One of the great things about digital TV and a personal video recorder (PVR) is the ease with which you as a viewer can wholly control what you watch.
With the exception of the news, I rarely watch TV as it’s broadcast. Instead, I programme the PVR to record things that I might want to watch, and then watch it when I have time.
Of course, one thing I always do when watching a recorded programme is skip through the ads.
That behaviour is pretty consistent among everyone I know who uses a PVR.
It’s often got me thinking that sooner or later, we might see a big shift from paid advertising spots on TV to more product placement, so that advertisers can still expose passive viewers to brand messaging.
Not in the UK, though, according to the FT:
The UK is to ban product placement, a blow to the advertising industry and commercial broadcasters.
Andy Burnham, culture secretary, said the government had an economic interest in protecting standards in UK broadcasting because they were “part of Britain’s brand when it comes to world markets”.
“Here and now, I do want to signal that I think there are some lines that we should not cross – one of which is that you can buy the space between the programmes on commercial channels, but not the space within them,” Mr Burnham told a media seminar in London.
No worries, you might think, there’s always the internet. But they’ve got that covered, too:
[…] And in comments that may alarm the digital media industry, he suggested that the government should have a role in ensuring the same standards were met on the internet as on television and radio.
“If a clip on YouTube gets a million hits, it is akin to broadcasting and it doesn’t seem to me to be too difficult to have an alert on that clip, an alert for violence or for sex,” Mr Burnham said.

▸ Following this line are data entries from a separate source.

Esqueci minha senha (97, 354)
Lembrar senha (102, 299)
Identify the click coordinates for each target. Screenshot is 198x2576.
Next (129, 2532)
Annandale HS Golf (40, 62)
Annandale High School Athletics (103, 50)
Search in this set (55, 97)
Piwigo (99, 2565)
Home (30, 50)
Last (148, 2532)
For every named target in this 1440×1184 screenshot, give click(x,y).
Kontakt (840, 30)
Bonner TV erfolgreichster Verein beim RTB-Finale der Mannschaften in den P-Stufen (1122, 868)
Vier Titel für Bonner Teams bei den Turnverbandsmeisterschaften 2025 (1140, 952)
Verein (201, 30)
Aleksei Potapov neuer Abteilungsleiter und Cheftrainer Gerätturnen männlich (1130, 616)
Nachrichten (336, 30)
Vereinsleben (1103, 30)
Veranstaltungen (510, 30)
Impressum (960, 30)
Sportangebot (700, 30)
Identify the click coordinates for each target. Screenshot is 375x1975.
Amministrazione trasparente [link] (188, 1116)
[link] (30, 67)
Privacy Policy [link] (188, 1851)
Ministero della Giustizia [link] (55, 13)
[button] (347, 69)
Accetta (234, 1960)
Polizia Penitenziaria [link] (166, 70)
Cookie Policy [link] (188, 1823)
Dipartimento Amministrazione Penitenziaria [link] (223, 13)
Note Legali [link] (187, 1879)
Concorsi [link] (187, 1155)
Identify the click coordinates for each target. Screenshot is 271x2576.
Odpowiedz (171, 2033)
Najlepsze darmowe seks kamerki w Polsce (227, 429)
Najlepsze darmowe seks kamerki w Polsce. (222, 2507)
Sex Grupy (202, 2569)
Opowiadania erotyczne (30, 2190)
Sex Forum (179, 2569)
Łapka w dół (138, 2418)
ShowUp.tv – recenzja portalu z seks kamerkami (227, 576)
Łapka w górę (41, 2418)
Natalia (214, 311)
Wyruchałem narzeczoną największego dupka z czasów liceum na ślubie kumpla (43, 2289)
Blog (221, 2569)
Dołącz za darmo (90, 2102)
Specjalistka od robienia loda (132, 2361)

I would have thought that trying to control or restrict what people want to do with content they choose to watch – where that content transcends geographical boundaries, and where you have so many other choices – is a venture doomed to eventual failure.
In any event, at a time when overall TV audience numbers are falling, advertisers ought to be more concerned about how to engage with people more effectively rather than worry about ‘analogue world’ restrictions.